Seitentext –

•••••

# background-repeat Problem...



## alex130 (14. Januar 2008)

Hi
Ich hab ein Problem mit Background Repeat und zwar sieht mein Hintergrund so "abgehackt" aus, immer wenn sich die Grafik wiederholt.
Ich hoffe jemand kann mir helfen.
Hier der Link:
http://web37.10.kunden-server.org/prontopronto.at/#
Danke


----------



## Quaese (15. Januar 2008)

Hi,

das liegt an deiner Grafik selbst - versuch es mal mit dem angehängten Hintergrundbild.

Ciao
Quaese


----------



## Maik (15. Januar 2008)

Hi.


Quaese hat gesagt.:


> das liegt an deiner Grafik selbst



Ich schieb den Thread dann mal rüber in die Grafiker-Ecke.


----------



## Remme (15. Januar 2008)

Einfach die Breite auf 1px setzen und schon ist das Problem erledigt. 

lg


----------



## Maik (15. Januar 2008)

Remme hat gesagt.:


> Einfach die Breite auf 1px setzen und schon ist das Problem erledigt.


Mit Quaeses korrigierter Fassung besteht das Problem aber auch nicht mehr.


----------



## Remme (15. Januar 2008)

Ohh da ist ja ein Bild im Anhang, kam bei mir nicht an. Aber doppelt hält ja bekanntermaßen besser 

Und erstmal Guten Morgen Maik


----------



## Maik (15. Januar 2008)

Dir auch einen guten Morgen, Remme 



Quaese hat gesagt.:


> versuch es mal mit dem angehängten Hintergrundbild.


Wer lesen kann, ist klar im Vorteil.


----------



## Remme (15. Januar 2008)

Ach was verlangst du um diese Uhrzeit ... bin froh das ich den Monitor schon erkenne


----------

•••••

Die Aufgabe – Übertrage den folgenden Satz aus dem Seitentext ins Englische: „Mit Quaeses korrigierter Fassung besteht das Problem aber auch nicht mehr.“

Bereitgestellte Angaben –

•••••

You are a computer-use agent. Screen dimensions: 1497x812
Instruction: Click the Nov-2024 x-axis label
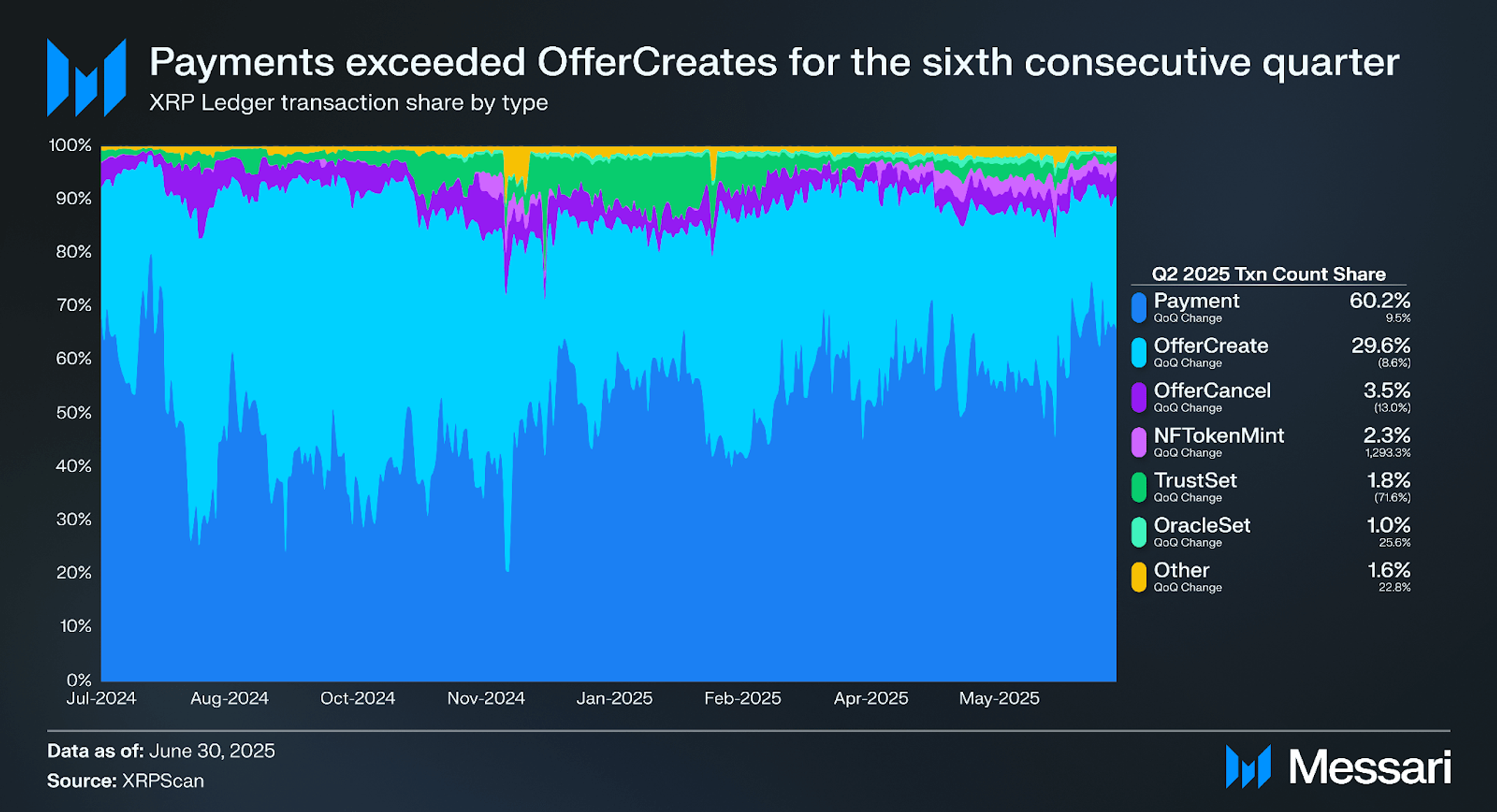tap(486, 698)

•••••

Problemlösung – With Quaese's corrected version, though, the problem doesn't exist anymore either.